* Görev koşulları:
- a) Kaynak metne göre TGRT'de yayınlanan programın adı nedir?
- b) Kaynak metinde “O iddianameyi okur” sözleriyle başlayıp “ifadelerle tanıklık yaptılar.” sözlerine kadar süren kısmı hiç değiştirmeden tekrarlayın.

* Kaynak metin:
++++
Bazı
dostlarımız Sözcü ile
niye “kavga
ettiğimizi” soruyor.
Takip ederken ipin
ucunu kaçırmış olanlar için yeniden
anlatayım.
Bir ay öncesine gidelim ve bu
bir “kavga” mı bakalım.
TGRT’de yayınlanan Medya
Kritik programında gazeteleri, gazete yazarlarını,
güncel meseleleri kritize ediyoruz Cem
Küçük ile malum olduğu üzere. İşin açık tarafı
bu eleştirilerden
yazdığımız Türkiye gazetesi de nasibini
alıyor zaman zaman. Bu yelpazede Sözcü gazetesi özel
bir öneme sahip. Haftada en az iki manşetini ve
haberini beğenip takdir ettiğimiz ama aynı zamanda
yazarlarından haberlerine dek bakış açılarını eleştirip yalanlarını
ortaya çıkardığımız bir gazete Sözcü. İşimiz bu çünkü.
Öte
yandan haklarında açılmış ikinci bir dava
vardı ve duruşması da yaklaşıyordu. Bu kez
gerçekten sağlam bir iddianame vardı
ortada. Biz de iddianamedeki savları sık
sık aktardık seyircilerimize. Kimi zaman da Türkiye gazetesinde
yazdık.
Hatırlayacaksınız Sözcü ile ilgili
ilk iddianame hukuken yetersizdi bana göre. Bu davada
nedense ben de tanık gösterilmiştim. Benimle
birlikte Cem Küçük, Hüseyin
Gülerce ve Ersoy Dede de
vardı.
O iddianameyi okur okumaz tek
söylediğim “Eksik bir iddianame, hukuken yetersiz ve
ben bu davada neden tanığım anlayabilmiş
değilim” dedim. Duruşmada da
aynen “Sözcü’nün FETÖ ile bir organik bağı olduğuna dair
bilgiye sahip değilim. Bu iddianame yetersiz. Ben Sözcü’yü sık sık
eleştiririm ama bu onların FETÖ’yle organik bir bağı olduğunu
göstermez. Ancak, FETÖ taktik ve yöntemleriyle yayıncılık
yaptıklarını da düşünüyorum” diye konuştum. Diğer
arkadaşlarım da benzer ifadelerle tanıklık yaptılar.
++++
* Veri kümesi:
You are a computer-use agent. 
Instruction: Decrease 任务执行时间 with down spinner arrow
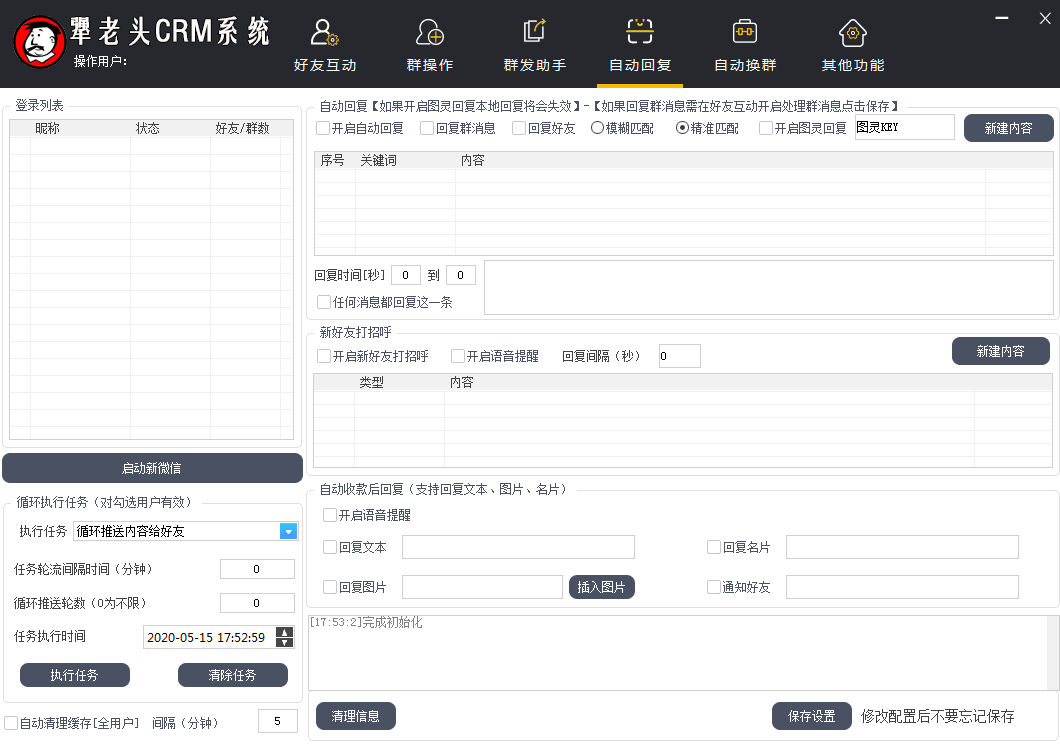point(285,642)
++++
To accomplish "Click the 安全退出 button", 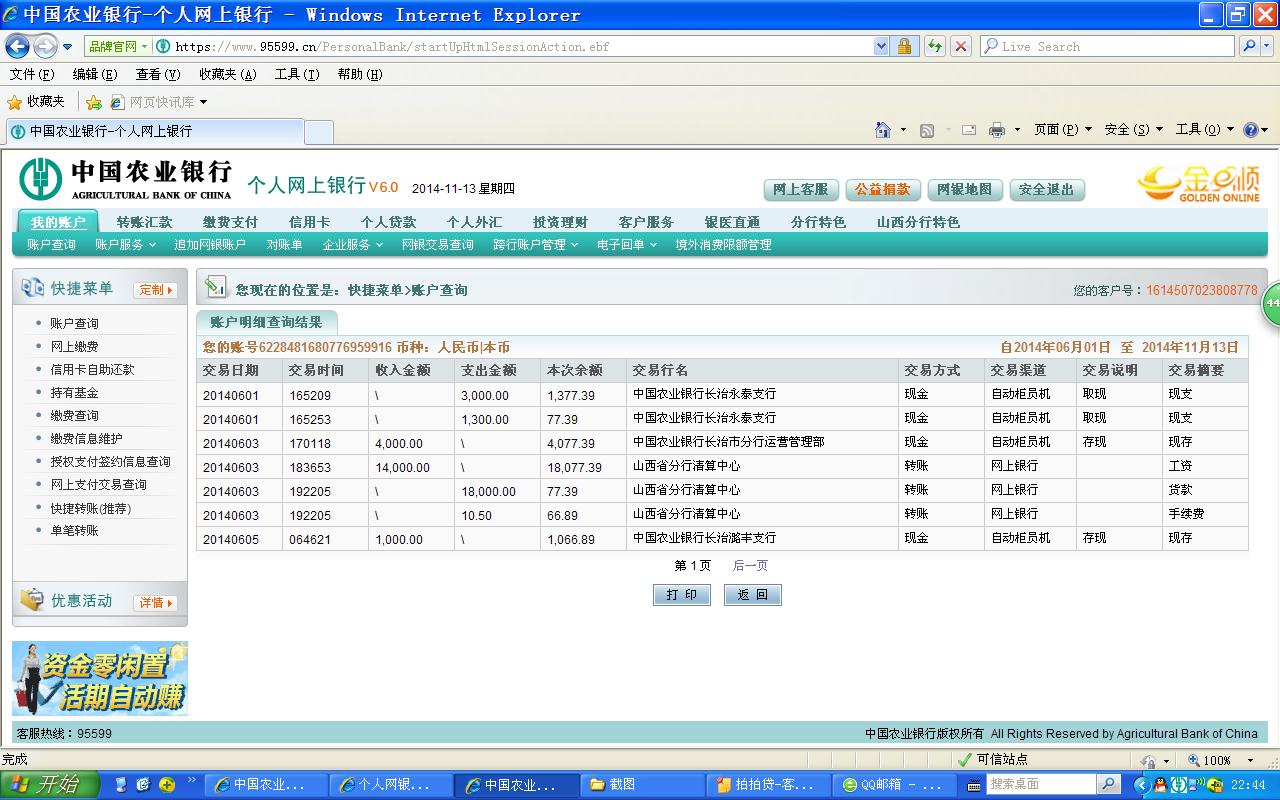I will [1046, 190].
++++
* Görev yanıtları:
- a) Medya Kritik

- b)
O iddianameyi okur okumaz tek
söylediğim “Eksik bir iddianame, hukuken yetersiz ve
ben bu davada neden tanığım anlayabilmiş
değilim” dedim. Duruşmada da
aynen “Sözcü’nün FETÖ ile bir organik bağı olduğuna dair
bilgiye sahip değilim. Bu iddianame yetersiz. Ben Sözcü’yü sık sık
eleştiririm ama bu onların FETÖ’yle organik bir bağı olduğunu
göstermez. Ancak, FETÖ taktik ve yöntemleriyle yayıncılık
yaptıklarını da düşünüyorum” diye konuştum. Diğer
arkadaşlarım da benzer ifadelerle tanıklık yaptılar.